=== Information shown ===

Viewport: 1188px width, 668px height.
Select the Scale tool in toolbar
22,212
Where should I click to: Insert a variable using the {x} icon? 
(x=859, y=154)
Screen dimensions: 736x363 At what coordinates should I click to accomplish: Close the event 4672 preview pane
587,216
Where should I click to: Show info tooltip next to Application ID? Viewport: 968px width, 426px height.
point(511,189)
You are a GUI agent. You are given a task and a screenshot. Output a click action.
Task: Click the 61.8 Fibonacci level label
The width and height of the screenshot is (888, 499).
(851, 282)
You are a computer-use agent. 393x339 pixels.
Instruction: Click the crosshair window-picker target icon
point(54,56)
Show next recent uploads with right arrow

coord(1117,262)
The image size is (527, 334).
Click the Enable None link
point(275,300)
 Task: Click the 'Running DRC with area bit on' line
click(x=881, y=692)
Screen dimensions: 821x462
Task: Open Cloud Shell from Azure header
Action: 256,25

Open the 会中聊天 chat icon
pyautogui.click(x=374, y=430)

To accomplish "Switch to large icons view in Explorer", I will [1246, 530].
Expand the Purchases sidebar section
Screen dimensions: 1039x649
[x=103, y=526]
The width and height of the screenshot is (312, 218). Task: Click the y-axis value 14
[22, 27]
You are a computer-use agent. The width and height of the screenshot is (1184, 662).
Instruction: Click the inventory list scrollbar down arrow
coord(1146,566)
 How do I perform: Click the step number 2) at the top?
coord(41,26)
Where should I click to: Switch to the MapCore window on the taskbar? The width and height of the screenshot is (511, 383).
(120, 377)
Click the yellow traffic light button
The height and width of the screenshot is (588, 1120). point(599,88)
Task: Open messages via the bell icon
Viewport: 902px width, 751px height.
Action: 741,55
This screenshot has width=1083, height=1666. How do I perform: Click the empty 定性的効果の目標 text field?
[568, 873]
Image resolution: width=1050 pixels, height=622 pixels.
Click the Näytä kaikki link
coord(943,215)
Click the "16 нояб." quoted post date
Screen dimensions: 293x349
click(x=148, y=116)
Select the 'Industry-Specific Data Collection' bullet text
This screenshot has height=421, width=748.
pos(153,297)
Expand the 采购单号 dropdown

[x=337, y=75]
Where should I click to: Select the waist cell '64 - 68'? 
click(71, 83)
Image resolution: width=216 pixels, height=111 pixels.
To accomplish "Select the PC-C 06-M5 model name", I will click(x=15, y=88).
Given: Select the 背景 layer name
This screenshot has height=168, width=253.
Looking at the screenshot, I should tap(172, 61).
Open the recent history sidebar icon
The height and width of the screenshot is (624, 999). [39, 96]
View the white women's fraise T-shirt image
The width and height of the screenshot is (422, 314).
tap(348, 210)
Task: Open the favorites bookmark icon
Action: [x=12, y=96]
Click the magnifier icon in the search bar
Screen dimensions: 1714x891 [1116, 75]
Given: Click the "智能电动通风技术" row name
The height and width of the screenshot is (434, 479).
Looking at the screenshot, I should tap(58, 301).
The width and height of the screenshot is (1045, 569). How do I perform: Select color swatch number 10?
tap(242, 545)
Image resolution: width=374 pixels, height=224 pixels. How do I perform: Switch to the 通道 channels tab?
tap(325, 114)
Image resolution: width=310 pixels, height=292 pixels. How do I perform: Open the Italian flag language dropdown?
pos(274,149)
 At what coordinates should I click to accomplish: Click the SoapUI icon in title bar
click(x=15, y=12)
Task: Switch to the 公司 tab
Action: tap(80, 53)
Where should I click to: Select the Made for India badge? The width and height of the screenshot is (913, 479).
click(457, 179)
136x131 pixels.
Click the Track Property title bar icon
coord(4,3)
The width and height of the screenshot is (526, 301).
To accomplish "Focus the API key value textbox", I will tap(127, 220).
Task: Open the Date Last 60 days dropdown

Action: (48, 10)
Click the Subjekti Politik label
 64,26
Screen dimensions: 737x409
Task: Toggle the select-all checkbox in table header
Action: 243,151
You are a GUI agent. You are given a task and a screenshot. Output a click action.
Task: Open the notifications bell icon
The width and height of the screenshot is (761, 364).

===

Reproduce every line of the listing above without any changes.

## Solution to this exercise
Viewport: 1188px width, 668px height.
Select the Scale tool in toolbar
22,212
Where should I click to: Insert a variable using the {x} icon? 
(x=859, y=154)
Screen dimensions: 736x363 At what coordinates should I click to accomplish: Close the event 4672 preview pane
587,216
Where should I click to: Show info tooltip next to Application ID? Viewport: 968px width, 426px height.
point(511,189)
You are a GUI agent. You are given a task and a screenshot. Output a click action.
Task: Click the 61.8 Fibonacci level label
The width and height of the screenshot is (888, 499).
(851, 282)
You are a computer-use agent. 393x339 pixels.
Instruction: Click the crosshair window-picker target icon
point(54,56)
Show next recent uploads with right arrow

coord(1117,262)
The image size is (527, 334).
Click the Enable None link
point(275,300)
 Task: Click the 'Running DRC with area bit on' line
click(x=881, y=692)
Screen dimensions: 821x462
Task: Open Cloud Shell from Azure header
Action: 256,25

Open the 会中聊天 chat icon
pyautogui.click(x=374, y=430)

To accomplish "Switch to large icons view in Explorer", I will [1246, 530].
Expand the Purchases sidebar section
Screen dimensions: 1039x649
[x=103, y=526]
The width and height of the screenshot is (312, 218). Task: Click the y-axis value 14
[22, 27]
You are a computer-use agent. The width and height of the screenshot is (1184, 662).
Instruction: Click the inventory list scrollbar down arrow
coord(1146,566)
 How do I perform: Click the step number 2) at the top?
coord(41,26)
Where should I click to: Switch to the MapCore window on the taskbar? The width and height of the screenshot is (511, 383).
(120, 377)
Click the yellow traffic light button
The height and width of the screenshot is (588, 1120). point(599,88)
Task: Open messages via the bell icon
Viewport: 902px width, 751px height.
Action: 741,55
This screenshot has width=1083, height=1666. How do I perform: Click the empty 定性的効果の目標 text field?
[568, 873]
Image resolution: width=1050 pixels, height=622 pixels.
Click the Näytä kaikki link
coord(943,215)
Click the "16 нояб." quoted post date
Screen dimensions: 293x349
click(x=148, y=116)
Select the 'Industry-Specific Data Collection' bullet text
This screenshot has height=421, width=748.
pos(153,297)
Expand the 采购单号 dropdown

[x=337, y=75]
Where should I click to: Select the waist cell '64 - 68'? 
click(71, 83)
Image resolution: width=216 pixels, height=111 pixels.
To accomplish "Select the PC-C 06-M5 model name", I will click(x=15, y=88).
Given: Select the 背景 layer name
This screenshot has height=168, width=253.
Looking at the screenshot, I should tap(172, 61).
Open the recent history sidebar icon
The height and width of the screenshot is (624, 999). [39, 96]
View the white women's fraise T-shirt image
The width and height of the screenshot is (422, 314).
tap(348, 210)
Task: Open the favorites bookmark icon
Action: [x=12, y=96]
Click the magnifier icon in the search bar
Screen dimensions: 1714x891 [1116, 75]
Given: Click the "智能电动通风技术" row name
The height and width of the screenshot is (434, 479).
Looking at the screenshot, I should tap(58, 301).
The width and height of the screenshot is (1045, 569). How do I perform: Select color swatch number 10?
tap(242, 545)
Image resolution: width=374 pixels, height=224 pixels. How do I perform: Switch to the 通道 channels tab?
tap(325, 114)
Image resolution: width=310 pixels, height=292 pixels. How do I perform: Open the Italian flag language dropdown?
pos(274,149)
 At what coordinates should I click to accomplish: Click the SoapUI icon in title bar
click(x=15, y=12)
Task: Switch to the 公司 tab
Action: tap(80, 53)
Where should I click to: Select the Made for India badge? The width and height of the screenshot is (913, 479).
click(457, 179)
136x131 pixels.
Click the Track Property title bar icon
coord(4,3)
The width and height of the screenshot is (526, 301).
To accomplish "Focus the API key value textbox", I will tap(127, 220).
Task: Open the Date Last 60 days dropdown

Action: (48, 10)
Click the Subjekti Politik label
 64,26
Screen dimensions: 737x409
Task: Toggle the select-all checkbox in table header
Action: 243,151
You are a GUI agent. You are given a task and a screenshot. Output a click action.
Task: Open the notifications bell icon
The width and height of the screenshot is (761, 364).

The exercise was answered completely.